# What needs to be done:
Answer these three questions from the Selenium Grid 4 text below:
1. Which component buffers incoming session requests when all nodes are busy?
2. Which deployment mode does the table list for small-to-medium teams?
3. What four things does the text say Grid 4 has built-in support for?

# Quoted passage:
Selenium Grid 4: Distributed Test Execution Architecture

Introduction to Selenium Grid 4

Selenium Grid 4 represents a complete architectural redesign of the distributed test execution framework that has been the backbone of parallel browser testing for over a decade. Unlike its predecessors, Grid 4 introduces modern observability features, a fully asynchronous communication layer, and native support for containerized deployments.

The fourth major version addresses critical pain points from Grid 3: difficult troubleshooting, limited scalability, and complex setup procedures. With built-in support for Docker, Kubernetes, GraphQL APIs, and OpenTelemetry tracing, Grid 4 brings enterprise-grade reliability to open-source test infrastructure.

This comprehensive guide explores Grid 4’s architecture, deployment strategies, advanced configuration options, and real-world implementation patterns for teams scaling browser automation from dozens to thousands of concurrent sessions.

Architectural Evolution

From Hub-Node to Distributed Components

Selenium Grid 4 breaks the monolithic Hub-Node model into six specialized components that can be deployed independently or combined:

Router: Entry point for all WebDriver commands, distributes requests to appropriate services

Distributor: Manages node registration and assigns new session requests to available nodes based on capabilities

Session Map: Maintains the mapping between session IDs and the nodes executing those sessions

New Session Queue: Buffers incoming session requests when all nodes are busy, implementing FIFO queueing

Event Bus: Asynchronous message broker (HTTP, Redis, RabbitMQ, or Kafka) for inter-component communication

Node: Executes WebDriver commands on actual browser instances

This microservices-inspired architecture enables:

Horizontal scaling of individual bottleneck components
Zero-downtime rolling updates
Cloud-native deployment patterns
Better fault isolation

Standalone, Hub-Node, and Fully Distributed Modes

Grid 4 supports three deployment topologies:

Mode	Use Case	Components	Scalability
Standalone	Local development, CI pipelines	All-in-one process	Single machine
Hub	Small-to-medium teams	Hub + Nodes	Vertical scaling
Distributed	Enterprise deployments	Independent components	Horizontal scaling

Standalone mode combines all components in a single JVM process, ideal for Docker Compose setups or GitHub Actions workflows. Hub mode groups Router, Distributor, Session Map, and Queue into a single Hub process while Nodes run separately. Fully distributed mode deploys each component independently for maximum flexibility.

Collection entries:
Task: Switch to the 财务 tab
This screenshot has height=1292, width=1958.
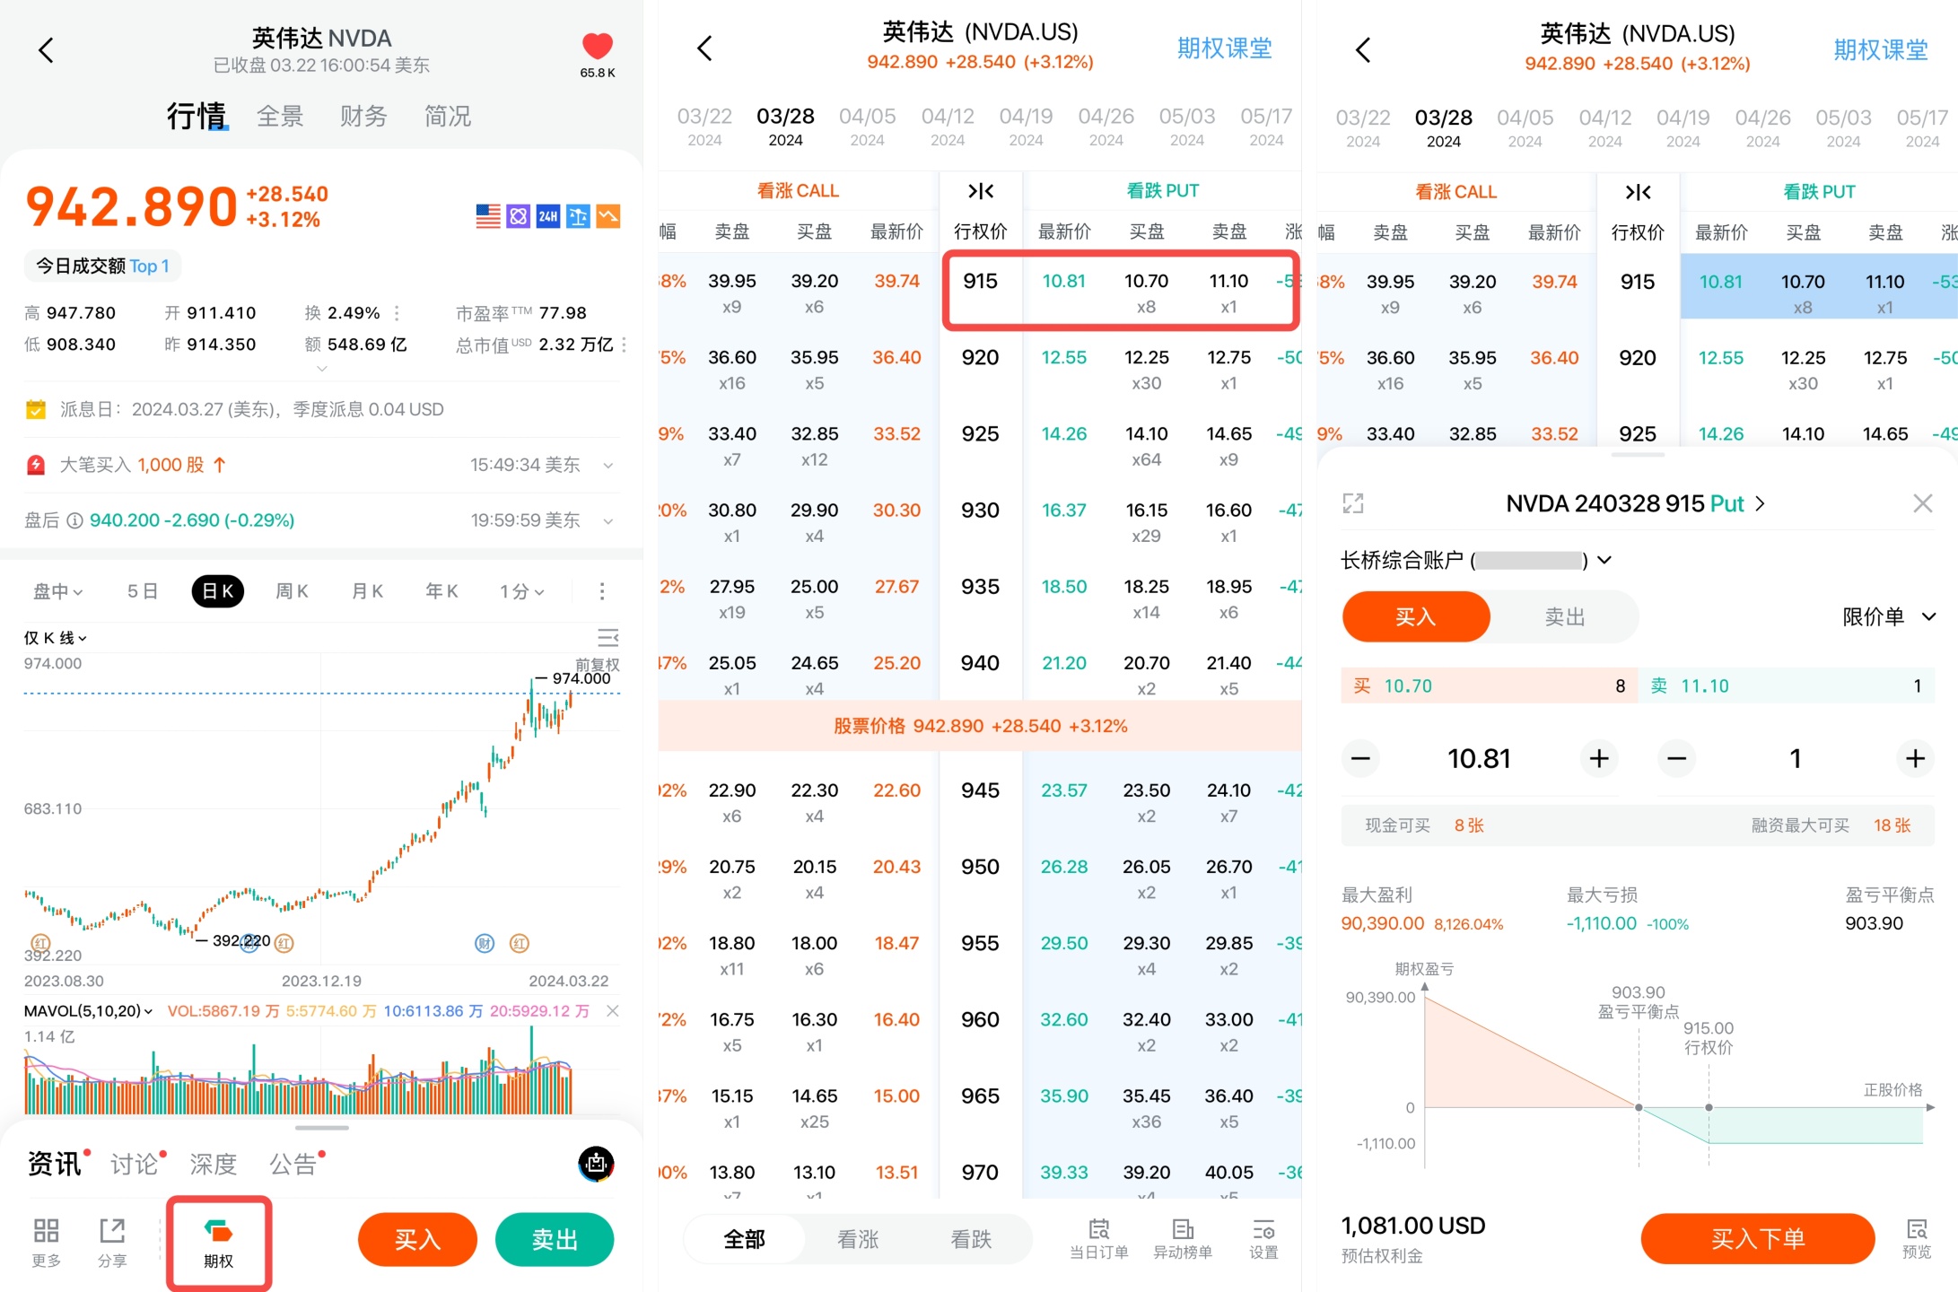Action: pos(363,116)
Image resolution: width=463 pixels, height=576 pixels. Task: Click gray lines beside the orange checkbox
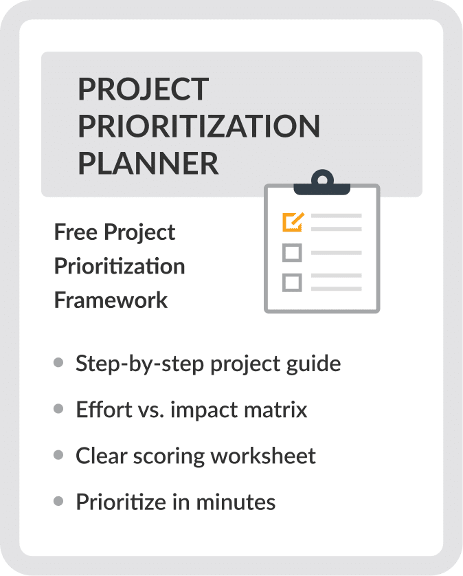pyautogui.click(x=336, y=222)
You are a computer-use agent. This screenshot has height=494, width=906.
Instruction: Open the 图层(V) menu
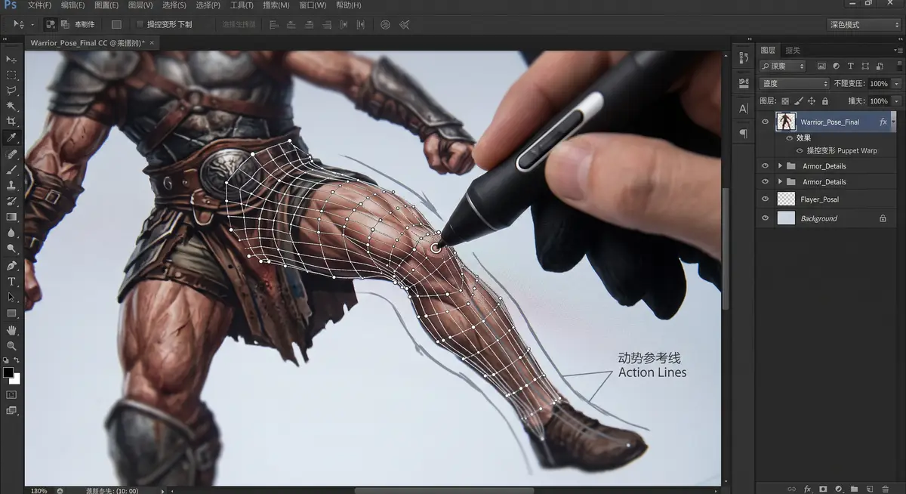click(x=140, y=5)
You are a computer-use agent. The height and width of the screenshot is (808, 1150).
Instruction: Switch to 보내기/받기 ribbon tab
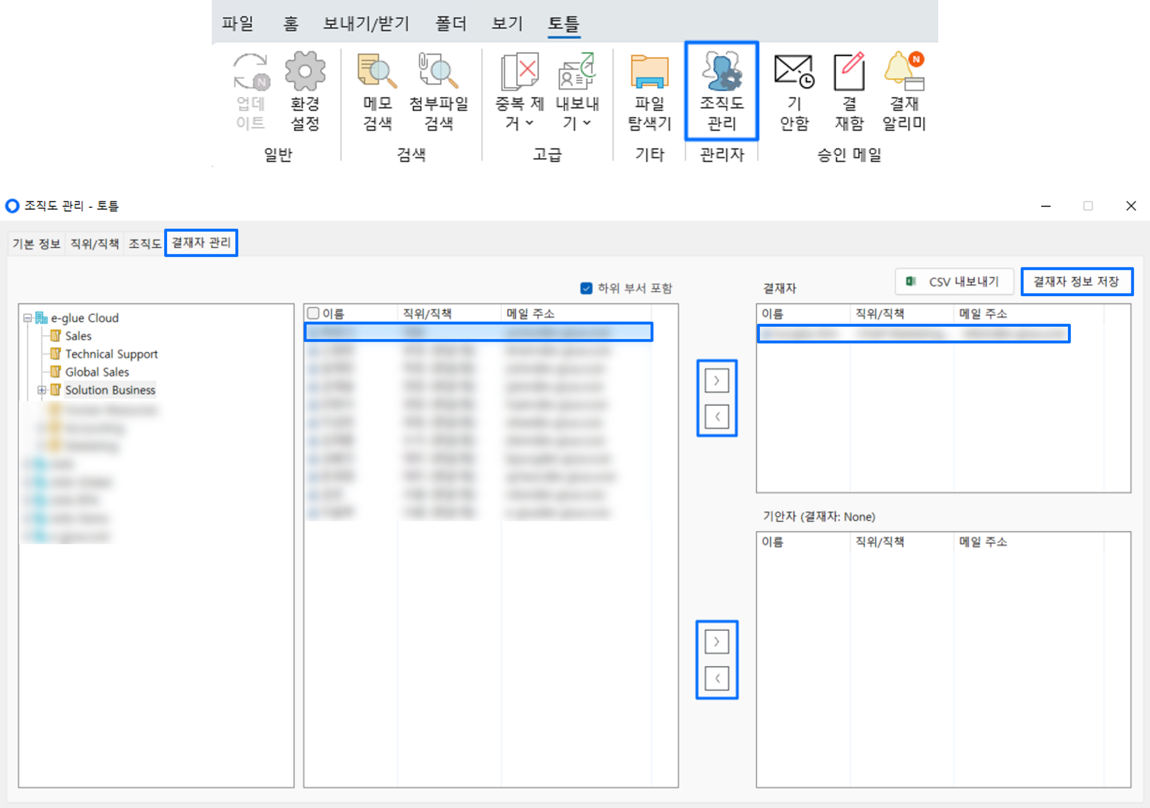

# Response to the task:
1. The New Session Queue.
2. Hub mode.
3. Docker, Kubernetes, GraphQL APIs, and OpenTelemetry tracing.